Excerpt:

-=-=-=-=-

Main points presented

At the WSC I will be presenting two of our main findings:

  1. Patients with a persistent low level of physical activity (in the lowest quartile of our physical activity score measure) at both seven days just prior to their stroke as well as six months post-stroke have a significantly increased hazards ratio (HR) of our composite outcome, compared to the group of patients in the 2nd-4th quartile at both pre-stroke and six months post-stroke.
  2. Patients in the lowest quartile pre-stroke, but in one the the higher quartile post-stroke, did not have a HR statistically significantly different from the group with a higher level at both time points.

I think the first point is what we expected, but the second point is very encouraging. Though, this trial is observational, it still highlights, that increasing physical activity level in the stroke population may lower the risk of a clinical outcome such as new vascular event or death.

-=-=-=-=-

Supplied records:
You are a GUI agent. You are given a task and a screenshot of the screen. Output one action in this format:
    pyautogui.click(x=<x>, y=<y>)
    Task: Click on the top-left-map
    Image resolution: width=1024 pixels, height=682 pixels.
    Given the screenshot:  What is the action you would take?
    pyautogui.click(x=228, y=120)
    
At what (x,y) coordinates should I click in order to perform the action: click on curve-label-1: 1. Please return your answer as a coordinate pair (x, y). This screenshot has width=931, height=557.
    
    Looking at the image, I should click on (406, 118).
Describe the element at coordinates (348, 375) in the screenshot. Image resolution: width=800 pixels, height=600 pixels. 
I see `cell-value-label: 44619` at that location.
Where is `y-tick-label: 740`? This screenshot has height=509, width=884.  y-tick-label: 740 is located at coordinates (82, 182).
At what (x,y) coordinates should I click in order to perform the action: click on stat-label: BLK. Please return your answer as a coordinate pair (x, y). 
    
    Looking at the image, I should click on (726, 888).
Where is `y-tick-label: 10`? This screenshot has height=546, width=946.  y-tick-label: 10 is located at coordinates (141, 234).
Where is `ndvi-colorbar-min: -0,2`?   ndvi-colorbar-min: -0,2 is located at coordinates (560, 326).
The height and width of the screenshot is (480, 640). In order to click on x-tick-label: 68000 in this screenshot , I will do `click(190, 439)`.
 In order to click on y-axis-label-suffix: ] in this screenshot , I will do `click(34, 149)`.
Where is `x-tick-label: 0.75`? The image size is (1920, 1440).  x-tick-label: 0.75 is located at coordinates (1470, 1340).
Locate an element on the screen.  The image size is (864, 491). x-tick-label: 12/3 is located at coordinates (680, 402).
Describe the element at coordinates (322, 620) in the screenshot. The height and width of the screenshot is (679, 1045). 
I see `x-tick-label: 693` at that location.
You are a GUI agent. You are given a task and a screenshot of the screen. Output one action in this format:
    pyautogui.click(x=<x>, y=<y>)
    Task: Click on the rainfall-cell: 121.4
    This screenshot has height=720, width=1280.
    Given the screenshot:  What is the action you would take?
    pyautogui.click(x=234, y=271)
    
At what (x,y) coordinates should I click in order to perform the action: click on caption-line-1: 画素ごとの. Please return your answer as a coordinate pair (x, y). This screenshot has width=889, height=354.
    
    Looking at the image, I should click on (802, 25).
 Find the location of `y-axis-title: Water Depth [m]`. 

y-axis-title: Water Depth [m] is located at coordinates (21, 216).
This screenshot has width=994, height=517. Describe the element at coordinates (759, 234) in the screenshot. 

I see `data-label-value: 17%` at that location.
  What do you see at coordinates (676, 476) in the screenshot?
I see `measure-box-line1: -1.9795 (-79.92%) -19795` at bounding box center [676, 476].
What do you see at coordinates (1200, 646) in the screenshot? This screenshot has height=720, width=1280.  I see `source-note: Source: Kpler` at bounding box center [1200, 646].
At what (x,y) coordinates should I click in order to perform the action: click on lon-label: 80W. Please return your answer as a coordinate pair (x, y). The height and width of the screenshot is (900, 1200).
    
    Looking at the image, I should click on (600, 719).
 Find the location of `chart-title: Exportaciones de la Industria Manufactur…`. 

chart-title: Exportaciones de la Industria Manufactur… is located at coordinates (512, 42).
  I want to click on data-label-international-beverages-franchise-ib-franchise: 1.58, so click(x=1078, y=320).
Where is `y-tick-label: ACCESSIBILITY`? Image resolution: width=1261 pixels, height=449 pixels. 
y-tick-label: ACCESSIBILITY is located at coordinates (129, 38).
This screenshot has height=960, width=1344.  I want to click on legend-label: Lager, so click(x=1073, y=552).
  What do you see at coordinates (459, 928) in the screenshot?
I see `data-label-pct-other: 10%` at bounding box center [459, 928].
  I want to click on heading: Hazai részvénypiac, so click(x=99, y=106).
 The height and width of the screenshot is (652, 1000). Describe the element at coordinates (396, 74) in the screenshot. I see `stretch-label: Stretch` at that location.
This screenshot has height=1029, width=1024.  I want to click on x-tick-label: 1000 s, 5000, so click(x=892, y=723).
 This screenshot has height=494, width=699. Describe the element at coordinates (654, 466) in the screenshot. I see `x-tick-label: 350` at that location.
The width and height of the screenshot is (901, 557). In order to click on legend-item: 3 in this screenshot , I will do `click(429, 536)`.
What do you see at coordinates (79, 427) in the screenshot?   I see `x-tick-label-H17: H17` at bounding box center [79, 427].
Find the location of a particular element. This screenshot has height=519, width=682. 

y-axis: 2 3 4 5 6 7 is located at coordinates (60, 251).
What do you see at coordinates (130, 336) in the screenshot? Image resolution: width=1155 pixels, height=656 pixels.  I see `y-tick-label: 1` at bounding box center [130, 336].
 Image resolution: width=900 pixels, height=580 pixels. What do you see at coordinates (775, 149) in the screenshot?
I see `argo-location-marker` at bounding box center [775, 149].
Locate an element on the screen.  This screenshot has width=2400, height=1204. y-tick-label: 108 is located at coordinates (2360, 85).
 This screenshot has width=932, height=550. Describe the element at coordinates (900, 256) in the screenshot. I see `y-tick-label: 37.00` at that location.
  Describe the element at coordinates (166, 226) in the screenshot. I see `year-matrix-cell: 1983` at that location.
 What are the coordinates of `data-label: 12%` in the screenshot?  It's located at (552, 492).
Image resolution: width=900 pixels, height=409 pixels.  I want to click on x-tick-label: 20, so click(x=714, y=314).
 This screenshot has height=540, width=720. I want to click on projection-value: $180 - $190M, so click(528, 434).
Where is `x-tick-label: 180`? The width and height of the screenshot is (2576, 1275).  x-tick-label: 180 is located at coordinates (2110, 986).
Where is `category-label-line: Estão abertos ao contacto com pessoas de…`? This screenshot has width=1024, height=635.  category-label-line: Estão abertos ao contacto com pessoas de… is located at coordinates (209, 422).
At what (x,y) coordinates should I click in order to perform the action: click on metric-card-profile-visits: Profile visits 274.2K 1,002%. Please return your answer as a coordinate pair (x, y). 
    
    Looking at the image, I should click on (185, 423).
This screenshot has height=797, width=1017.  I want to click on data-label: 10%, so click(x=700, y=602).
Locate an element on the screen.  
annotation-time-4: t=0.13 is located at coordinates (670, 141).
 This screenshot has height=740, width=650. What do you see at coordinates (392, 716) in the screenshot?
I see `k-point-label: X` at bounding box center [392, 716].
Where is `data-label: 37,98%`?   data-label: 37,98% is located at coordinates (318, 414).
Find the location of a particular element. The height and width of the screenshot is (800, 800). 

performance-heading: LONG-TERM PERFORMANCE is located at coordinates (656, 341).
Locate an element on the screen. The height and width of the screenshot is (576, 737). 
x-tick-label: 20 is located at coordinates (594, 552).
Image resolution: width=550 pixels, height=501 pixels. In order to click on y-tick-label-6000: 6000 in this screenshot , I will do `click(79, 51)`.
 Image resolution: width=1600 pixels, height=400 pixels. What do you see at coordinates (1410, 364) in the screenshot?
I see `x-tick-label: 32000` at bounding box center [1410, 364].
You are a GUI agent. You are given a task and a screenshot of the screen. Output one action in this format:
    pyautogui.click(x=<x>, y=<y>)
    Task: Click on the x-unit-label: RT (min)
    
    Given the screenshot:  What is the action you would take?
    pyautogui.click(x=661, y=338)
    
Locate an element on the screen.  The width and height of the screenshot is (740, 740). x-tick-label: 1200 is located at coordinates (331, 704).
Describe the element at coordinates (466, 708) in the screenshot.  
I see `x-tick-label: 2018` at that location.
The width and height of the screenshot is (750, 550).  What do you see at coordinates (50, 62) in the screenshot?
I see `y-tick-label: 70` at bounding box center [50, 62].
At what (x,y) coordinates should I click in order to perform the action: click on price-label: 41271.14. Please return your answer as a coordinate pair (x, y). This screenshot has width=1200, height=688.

-=-=-=-=-

Please quote the whole text on physical activity after stroke word for word. The records were taken from a separate source.

Main points presented

At the WSC I will be presenting two of our main findings:

  1. Patients with a persistent low level of physical activity (in the lowest quartile of our physical activity score measure) at both seven days just prior to their stroke as well as six months post-stroke have a significantly increased hazards ratio (HR) of our composite outcome, compared to the group of patients in the 2nd-4th quartile at both pre-stroke and six months post-stroke.
  2. Patients in the lowest quartile pre-stroke, but in one the the higher quartile post-stroke, did not have a HR statistically significantly different from the group with a higher level at both time points.

I think the first point is what we expected, but the second point is very encouraging. Though, this trial is observational, it still highlights, that increasing physical activity level in the stroke population may lower the risk of a clinical outcome such as new vascular event or death.